Under heavy load, swapping can become attractive if the machine is vastly oversubscribed. It enforces a more serial ordering on the tasks, allowing them to make progress more quickly rather than thrashing each other. Of course, latency can be pretty bad, especially if you're the first swapped and last run.
Think about the tradeoffs, too
When considering this topic, think very hard about the expected tradeoffs. Swapping anything out (kernel code, stacks, userspace code) brings with it two problems:
Given the added complexity of swapping, and the relative speeds of disk and memory that the Linux kernel is designed for, Linux has aimed to not swap kernel data, but to shrink it instead. Everyone gains if the amount of memory used by a kernel shrinks; only users with tasks that idle for long periods of time gain if the kernel is swappable.

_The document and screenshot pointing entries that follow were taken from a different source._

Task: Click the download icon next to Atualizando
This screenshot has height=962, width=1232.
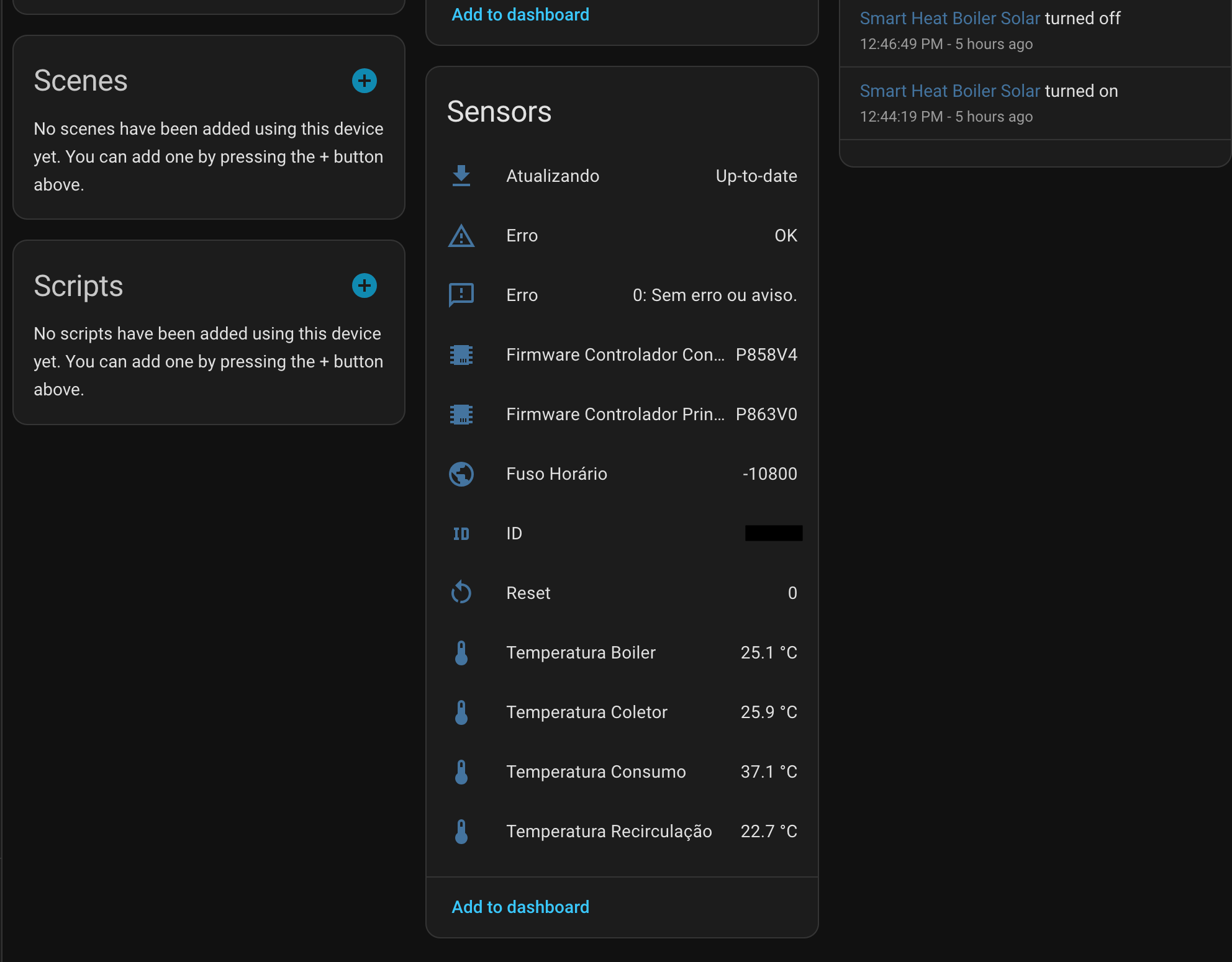Action: pyautogui.click(x=461, y=176)
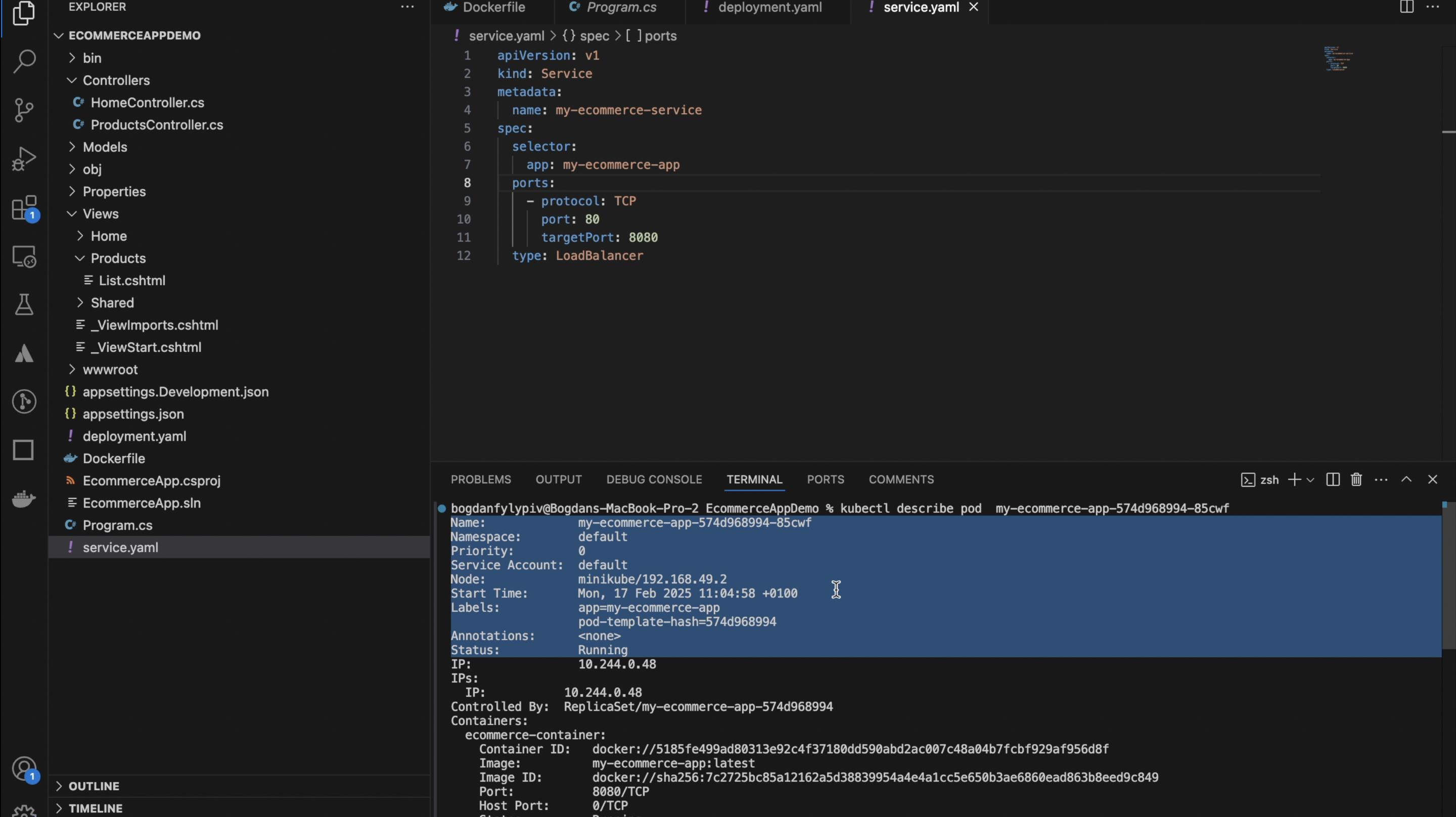This screenshot has height=817, width=1456.
Task: Expand the OUTLINE section
Action: pyautogui.click(x=93, y=786)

Note also that the relative size of kernel data has shrunk massively over time; if kernel data is 1MB plus 1kB per MB of RAM, a 4MB machine loses over 1/4 of its RAM to kernel data, while a 1GB machine loses 1/512 of its RAM to kernel data. Combine this shift with the fact that RAM speeds are relatively higher than disk speeds (RAM is now roughly 100 times faster than disk at its best, whereas it used to be typically ten times faster than disk at its best), and it becomes even harder to justify the complexity of swapping out kernel data.
__exit
I think it would be nice to patch kernel/module.c so that it not store __exit and similar sections in RAM, at least not permanently, but load them when needed.